:: Extracted data

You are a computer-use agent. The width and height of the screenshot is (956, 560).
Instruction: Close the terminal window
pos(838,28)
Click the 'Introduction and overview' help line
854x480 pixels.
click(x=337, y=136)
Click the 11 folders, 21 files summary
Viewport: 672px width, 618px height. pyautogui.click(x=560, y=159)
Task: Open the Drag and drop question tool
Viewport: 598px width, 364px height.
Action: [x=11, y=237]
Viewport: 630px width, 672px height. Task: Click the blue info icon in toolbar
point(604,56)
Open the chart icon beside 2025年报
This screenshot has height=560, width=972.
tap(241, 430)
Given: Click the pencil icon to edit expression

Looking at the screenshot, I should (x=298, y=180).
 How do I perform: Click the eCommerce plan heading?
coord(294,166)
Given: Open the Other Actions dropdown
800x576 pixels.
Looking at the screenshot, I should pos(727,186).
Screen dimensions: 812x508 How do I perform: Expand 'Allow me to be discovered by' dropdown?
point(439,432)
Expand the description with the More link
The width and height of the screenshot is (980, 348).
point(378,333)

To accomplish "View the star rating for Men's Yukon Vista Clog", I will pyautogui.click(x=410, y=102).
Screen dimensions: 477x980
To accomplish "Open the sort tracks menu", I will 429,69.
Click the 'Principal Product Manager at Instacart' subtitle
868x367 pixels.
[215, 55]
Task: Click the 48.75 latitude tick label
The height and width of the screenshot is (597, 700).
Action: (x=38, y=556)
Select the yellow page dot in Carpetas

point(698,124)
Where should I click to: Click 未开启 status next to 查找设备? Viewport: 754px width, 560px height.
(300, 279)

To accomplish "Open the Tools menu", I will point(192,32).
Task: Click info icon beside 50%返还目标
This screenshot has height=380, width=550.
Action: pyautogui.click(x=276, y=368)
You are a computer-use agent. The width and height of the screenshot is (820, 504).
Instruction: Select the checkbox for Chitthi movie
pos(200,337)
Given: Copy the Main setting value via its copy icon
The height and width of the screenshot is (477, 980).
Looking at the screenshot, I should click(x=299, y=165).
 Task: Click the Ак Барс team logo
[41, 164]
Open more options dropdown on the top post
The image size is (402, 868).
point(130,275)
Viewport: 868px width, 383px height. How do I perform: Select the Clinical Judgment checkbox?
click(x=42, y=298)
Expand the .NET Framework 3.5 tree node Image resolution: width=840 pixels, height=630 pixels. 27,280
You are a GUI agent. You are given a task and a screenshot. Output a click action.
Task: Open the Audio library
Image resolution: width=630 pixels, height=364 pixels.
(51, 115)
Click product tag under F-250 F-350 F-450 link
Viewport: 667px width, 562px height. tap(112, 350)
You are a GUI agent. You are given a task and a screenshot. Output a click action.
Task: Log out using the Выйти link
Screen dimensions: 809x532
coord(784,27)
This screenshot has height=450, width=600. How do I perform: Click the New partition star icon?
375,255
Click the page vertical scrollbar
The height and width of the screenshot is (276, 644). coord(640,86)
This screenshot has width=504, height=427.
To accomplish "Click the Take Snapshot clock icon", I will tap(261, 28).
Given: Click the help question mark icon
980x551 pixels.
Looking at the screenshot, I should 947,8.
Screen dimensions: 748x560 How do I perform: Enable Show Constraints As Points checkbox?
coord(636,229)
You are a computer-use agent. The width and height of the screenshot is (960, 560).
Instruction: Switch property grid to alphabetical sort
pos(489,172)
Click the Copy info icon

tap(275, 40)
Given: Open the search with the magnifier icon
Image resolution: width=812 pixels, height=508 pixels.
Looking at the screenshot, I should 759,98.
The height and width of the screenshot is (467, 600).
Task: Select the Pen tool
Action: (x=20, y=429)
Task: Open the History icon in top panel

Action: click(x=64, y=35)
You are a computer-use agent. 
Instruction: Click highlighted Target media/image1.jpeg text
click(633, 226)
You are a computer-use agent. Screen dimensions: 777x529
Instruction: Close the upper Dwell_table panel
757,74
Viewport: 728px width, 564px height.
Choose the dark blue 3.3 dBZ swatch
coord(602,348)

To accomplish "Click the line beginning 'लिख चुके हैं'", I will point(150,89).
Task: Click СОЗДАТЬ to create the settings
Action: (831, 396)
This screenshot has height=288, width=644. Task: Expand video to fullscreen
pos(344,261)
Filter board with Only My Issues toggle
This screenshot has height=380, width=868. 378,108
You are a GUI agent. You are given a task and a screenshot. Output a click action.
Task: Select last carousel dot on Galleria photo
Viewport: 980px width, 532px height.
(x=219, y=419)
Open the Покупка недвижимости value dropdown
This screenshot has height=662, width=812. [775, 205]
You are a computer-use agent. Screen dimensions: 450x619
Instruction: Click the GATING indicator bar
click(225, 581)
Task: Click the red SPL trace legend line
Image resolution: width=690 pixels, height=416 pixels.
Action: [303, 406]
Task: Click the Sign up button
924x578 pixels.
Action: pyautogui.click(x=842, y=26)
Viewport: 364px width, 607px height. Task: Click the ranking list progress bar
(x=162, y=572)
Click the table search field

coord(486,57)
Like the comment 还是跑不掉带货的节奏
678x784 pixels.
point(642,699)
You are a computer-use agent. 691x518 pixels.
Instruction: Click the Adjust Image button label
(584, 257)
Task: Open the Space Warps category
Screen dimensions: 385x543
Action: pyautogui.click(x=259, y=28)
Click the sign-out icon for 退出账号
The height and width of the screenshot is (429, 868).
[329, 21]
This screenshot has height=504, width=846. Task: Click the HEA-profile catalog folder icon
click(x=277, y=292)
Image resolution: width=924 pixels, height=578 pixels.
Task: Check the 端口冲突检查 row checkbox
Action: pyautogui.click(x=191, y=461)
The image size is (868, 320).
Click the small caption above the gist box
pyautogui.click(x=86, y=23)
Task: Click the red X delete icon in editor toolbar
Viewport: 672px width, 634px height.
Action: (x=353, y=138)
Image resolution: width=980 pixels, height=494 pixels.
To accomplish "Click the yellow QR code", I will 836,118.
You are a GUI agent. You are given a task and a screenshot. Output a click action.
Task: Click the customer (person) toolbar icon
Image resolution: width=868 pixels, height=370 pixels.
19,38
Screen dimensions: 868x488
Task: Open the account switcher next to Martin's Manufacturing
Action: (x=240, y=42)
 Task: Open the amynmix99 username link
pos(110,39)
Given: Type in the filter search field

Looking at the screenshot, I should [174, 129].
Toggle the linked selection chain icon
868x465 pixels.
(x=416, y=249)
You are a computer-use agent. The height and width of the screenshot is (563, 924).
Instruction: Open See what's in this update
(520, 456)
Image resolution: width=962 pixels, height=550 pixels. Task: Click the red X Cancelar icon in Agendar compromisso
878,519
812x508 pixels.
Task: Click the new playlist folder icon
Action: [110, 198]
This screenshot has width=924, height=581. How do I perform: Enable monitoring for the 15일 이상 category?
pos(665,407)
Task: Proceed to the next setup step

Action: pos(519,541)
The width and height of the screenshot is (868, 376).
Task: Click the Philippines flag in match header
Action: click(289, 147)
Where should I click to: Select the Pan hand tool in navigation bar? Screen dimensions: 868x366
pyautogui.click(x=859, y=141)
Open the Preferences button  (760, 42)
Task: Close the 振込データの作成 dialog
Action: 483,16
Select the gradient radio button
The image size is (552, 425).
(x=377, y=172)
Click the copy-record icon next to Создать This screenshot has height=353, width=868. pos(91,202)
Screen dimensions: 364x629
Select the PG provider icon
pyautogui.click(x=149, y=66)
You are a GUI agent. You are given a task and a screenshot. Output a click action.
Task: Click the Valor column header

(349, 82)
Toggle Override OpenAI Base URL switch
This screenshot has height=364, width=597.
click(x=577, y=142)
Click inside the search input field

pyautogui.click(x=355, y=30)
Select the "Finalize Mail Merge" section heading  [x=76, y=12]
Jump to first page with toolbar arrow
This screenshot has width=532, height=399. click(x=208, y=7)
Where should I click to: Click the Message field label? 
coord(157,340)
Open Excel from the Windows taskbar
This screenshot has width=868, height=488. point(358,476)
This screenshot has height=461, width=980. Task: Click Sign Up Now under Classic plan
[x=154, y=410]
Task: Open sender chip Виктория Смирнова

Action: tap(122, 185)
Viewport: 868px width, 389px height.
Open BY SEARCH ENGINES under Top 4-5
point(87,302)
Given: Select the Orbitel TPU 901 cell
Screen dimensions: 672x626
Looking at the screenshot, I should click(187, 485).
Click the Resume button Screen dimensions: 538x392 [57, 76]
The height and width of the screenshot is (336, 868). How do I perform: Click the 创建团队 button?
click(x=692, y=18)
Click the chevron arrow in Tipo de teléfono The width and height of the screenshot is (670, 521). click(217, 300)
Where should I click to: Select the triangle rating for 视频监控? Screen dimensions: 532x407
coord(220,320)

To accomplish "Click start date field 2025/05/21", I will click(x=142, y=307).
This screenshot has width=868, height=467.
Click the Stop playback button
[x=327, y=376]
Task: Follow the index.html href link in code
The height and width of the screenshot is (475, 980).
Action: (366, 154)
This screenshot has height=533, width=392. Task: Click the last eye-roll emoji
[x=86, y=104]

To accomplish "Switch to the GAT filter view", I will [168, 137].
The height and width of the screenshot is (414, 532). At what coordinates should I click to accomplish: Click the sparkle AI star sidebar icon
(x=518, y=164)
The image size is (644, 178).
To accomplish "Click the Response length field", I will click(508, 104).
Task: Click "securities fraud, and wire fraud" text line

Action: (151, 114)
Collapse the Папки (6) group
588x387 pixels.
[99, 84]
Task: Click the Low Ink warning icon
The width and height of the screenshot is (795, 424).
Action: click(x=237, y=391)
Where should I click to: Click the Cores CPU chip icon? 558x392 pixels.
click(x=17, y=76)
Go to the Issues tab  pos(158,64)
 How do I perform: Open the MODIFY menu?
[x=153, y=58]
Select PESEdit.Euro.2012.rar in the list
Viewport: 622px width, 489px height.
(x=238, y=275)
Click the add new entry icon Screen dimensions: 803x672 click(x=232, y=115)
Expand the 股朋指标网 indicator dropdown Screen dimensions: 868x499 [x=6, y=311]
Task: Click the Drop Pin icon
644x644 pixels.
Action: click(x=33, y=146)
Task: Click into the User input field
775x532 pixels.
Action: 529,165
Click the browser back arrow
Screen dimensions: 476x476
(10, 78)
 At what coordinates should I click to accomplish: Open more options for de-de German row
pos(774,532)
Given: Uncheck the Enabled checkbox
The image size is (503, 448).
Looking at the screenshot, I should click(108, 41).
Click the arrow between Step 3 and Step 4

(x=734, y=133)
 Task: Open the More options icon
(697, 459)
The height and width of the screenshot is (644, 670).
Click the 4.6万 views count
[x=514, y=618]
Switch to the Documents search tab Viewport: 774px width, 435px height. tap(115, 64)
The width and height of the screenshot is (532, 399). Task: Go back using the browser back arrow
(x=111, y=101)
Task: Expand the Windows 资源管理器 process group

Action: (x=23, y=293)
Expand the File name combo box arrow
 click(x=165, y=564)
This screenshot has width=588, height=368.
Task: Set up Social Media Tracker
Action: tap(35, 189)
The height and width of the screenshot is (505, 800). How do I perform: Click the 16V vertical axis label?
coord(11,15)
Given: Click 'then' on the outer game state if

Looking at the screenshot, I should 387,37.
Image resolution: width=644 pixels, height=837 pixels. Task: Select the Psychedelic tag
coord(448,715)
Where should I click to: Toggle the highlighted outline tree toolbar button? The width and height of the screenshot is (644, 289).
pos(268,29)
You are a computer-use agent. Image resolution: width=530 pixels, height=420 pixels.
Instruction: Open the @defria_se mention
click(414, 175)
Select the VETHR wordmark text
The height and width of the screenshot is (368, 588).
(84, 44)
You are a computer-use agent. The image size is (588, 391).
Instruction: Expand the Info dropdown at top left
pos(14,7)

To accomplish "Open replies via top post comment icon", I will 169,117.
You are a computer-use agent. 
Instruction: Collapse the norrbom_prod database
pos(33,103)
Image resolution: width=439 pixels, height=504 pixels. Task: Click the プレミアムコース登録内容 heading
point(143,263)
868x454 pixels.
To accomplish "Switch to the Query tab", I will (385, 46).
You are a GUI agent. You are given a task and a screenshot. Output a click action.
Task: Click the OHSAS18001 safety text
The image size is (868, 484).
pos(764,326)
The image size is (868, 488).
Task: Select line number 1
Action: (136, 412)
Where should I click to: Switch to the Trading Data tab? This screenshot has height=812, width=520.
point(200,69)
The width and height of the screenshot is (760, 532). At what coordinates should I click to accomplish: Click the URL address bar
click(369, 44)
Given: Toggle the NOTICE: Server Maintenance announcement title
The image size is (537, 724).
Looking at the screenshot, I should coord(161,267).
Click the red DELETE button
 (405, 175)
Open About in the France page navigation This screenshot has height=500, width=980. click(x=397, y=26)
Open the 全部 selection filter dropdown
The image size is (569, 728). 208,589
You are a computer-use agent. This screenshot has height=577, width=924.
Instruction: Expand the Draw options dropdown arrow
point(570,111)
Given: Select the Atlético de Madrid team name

::::

■ **Work order**
Would you filter the records and copy each line that contains the word "question"?

■ **Answer section**
Task: Open the Drag and drop question tool
Given: Click the help question mark icon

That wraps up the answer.